- _Kurze Aufgabe 1_
Gib die Datensätze Wort für Wort wieder, beginnend mit ihrer ersten Zeile und endend mit der Zeile, die „Action: tap(159, 62)“ enthält, beide eingeschlossen.
- _Kurze Aufgabe 2_
Schreibe die Besprechung von Frank Schirrmachers Buch „Payback“ im Anschluss an ihren letzten Satz weiter.

- _Textauszug_
:::::
Krafttraining für den Denkmuskel: Frank Schirrmacher empfiehlt in „Payback“ Strategien gegen die Informationsflut.

Von Gregor Dotzauer

Menschen, die Frank Schirrmachers Buch „Payback“ bestellt haben, so informiert die Amazon-Website, haben auch den Scholz & Friends-Knigge „Über den Umgang mit E-Mails“ gekauft, „Das große 1x1 der Erfolgsstrategie“, Max Ottes Generalpolemik „Der Informationscrash – Wie wir systematisch für dumm verkauft werden“, Margot Käßmanns Selbstvergewisserungsband „In der Mitte des Lebens“, Botho Strauß’ jüngste Notizen „Vom Aufenthalt“ und Hans Magnus Enzensbergers mathematische Belustigungen „Fortuna und Kalkül“.
:::::
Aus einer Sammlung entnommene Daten
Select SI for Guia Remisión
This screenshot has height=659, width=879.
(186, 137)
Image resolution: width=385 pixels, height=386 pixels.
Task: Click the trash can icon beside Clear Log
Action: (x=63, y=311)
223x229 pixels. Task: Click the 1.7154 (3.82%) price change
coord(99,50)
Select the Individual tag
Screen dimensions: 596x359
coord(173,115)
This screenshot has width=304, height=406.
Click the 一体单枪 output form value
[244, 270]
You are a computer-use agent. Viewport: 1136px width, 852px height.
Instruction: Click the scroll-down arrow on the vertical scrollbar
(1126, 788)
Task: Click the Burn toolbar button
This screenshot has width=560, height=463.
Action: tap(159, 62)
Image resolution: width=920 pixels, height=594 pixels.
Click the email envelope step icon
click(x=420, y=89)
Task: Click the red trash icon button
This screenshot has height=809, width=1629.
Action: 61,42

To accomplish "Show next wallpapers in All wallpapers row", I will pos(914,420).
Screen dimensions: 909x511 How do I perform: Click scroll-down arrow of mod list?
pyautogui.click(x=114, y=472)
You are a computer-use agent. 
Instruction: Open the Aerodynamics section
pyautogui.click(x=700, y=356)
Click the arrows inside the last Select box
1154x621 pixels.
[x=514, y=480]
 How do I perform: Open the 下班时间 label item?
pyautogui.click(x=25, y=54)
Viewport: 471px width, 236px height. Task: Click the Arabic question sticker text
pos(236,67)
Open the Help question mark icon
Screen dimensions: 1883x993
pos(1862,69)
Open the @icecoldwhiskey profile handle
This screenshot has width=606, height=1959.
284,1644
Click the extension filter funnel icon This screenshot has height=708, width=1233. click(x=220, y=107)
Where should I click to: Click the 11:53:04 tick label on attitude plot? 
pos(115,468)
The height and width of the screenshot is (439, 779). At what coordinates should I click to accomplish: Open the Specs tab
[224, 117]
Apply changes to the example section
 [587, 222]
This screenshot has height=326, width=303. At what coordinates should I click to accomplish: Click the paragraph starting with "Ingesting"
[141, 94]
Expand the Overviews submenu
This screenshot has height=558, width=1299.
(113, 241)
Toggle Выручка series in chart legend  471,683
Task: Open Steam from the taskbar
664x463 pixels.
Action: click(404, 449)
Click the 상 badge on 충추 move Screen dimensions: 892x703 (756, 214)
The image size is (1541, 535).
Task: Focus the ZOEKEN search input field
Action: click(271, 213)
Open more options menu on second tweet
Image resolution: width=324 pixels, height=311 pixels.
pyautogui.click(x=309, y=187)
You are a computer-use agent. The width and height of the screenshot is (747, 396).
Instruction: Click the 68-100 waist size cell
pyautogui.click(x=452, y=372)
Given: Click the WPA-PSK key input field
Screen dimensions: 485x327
:::::
- _Endergebnis 1_
Select SI for Guia Remisión
This screenshot has height=659, width=879.
(186, 137)
Image resolution: width=385 pixels, height=386 pixels.
Task: Click the trash can icon beside Clear Log
Action: (x=63, y=311)
223x229 pixels. Task: Click the 1.7154 (3.82%) price change
coord(99,50)
Select the Individual tag
Screen dimensions: 596x359
coord(173,115)
This screenshot has width=304, height=406.
Click the 一体单枪 output form value
[244, 270]
You are a computer-use agent. Viewport: 1136px width, 852px height.
Instruction: Click the scroll-down arrow on the vertical scrollbar
(1126, 788)
Task: Click the Burn toolbar button
This screenshot has width=560, height=463.
Action: tap(159, 62)

- _Endergebnis 2_
Kann eine solche Auskunft eigentlich etwas von dem Buch erfassen, das Schirrmacher geschrieben hat? Anders gefragt: Kann man sich von den Rückkopplungseffekten, die derartige Informationen auslösen, überhaupt freimachen? Noch anders gefragt: Wie könnte die unschuldige Lektüre eines Textes aussehen, der von eben solchen Rückkopplungseffekten handelt und von sich aus ein komplexes Netz von Zusammenhängen herstellt?

Wir besitzen ein Vorwissen über den Autor, das unsere Erwartungen steuert: die Gabe des „FAZ“-Herausgebers und Kulturchefs, von der neuen Affinität zwischen Natur- und Geisteswissenschaften bis zur Überalterung unserer Gesellschaft Zeitthemen zu erkennen und mit Pathos zu intonieren. Und könnte man sich nicht auch einbilden, über das Buch längst Bescheid zu wissen, nachdem Schirrmacher seine Thesen auf fast allen medialen Kanälen bereits verbreitet hat? Am Montag mit Günther Jauch bei „Beckmann“, am Sonntag bei „Titel, Thesen, Temperamente“, letzte Woche im „Spiegel“ – und seit einem Monat im Online-Video auf John Brockmans edge.org.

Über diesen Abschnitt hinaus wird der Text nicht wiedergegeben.